I realized that I think too much and that I have this tendency to understand everything and I’ll continue to do so until they cart me off to the nearest asylum.
I realized that sometimes to be a Catholic is to stop being one.
Previous Comments
sorry if i sounded too harsh about my definition of both atheists and agnostics. i respect your choice though. you just caught me off guard.
Posted by ruby at June 16, 2006, 12:31 pmScientology is the way to go flo!
At least you get to go to church( or whatever they call their place of worship) with big stars! weheheh…:D
or maybe you should walk away from it for awhile flo, sometimes we need to walk away from what we consider as big decisions to see the whole picture.
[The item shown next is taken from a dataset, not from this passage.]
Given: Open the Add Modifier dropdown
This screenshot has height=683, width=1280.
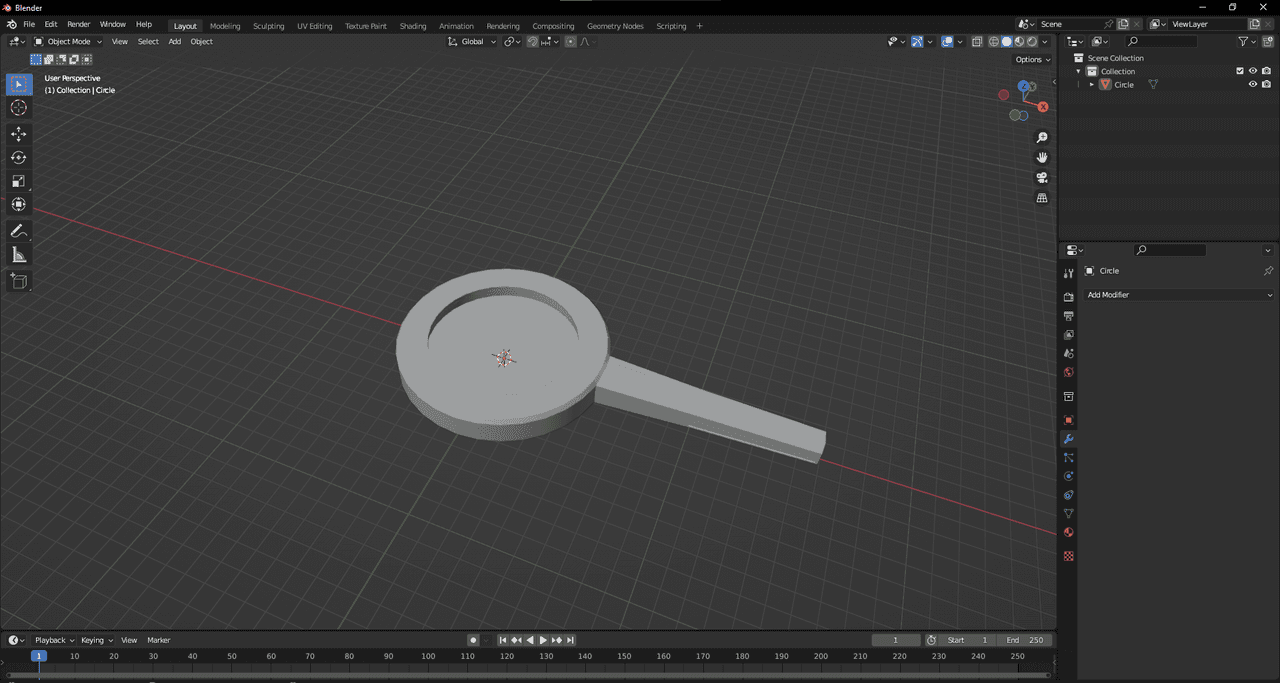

Posted by ano-malia at June 16, 2006, 11:40 pmpls don't take away the catholic faith and practices, it is your armor and your sword when the enemy is in the midst of you. Most of those who gone astray of the catholic faith are those of little faith.You have to be strong. Your struggle is just temporal, in the end, what you do and what you believed and what you do for the greater glory of God will be acknowledge and will be written in the book of life! Remember, we are from GOd and to God we return..and the only Church built by God is the Catholic Church.. search it, then u'll find it! amen!
Posted by keish at June 26, 2006, 5:47 pm



i've read somewhere that the greatest sinners are not those atheists who do not believe in the existence of God, but those agnostics who believe that God exists but choose not to make Him relevant.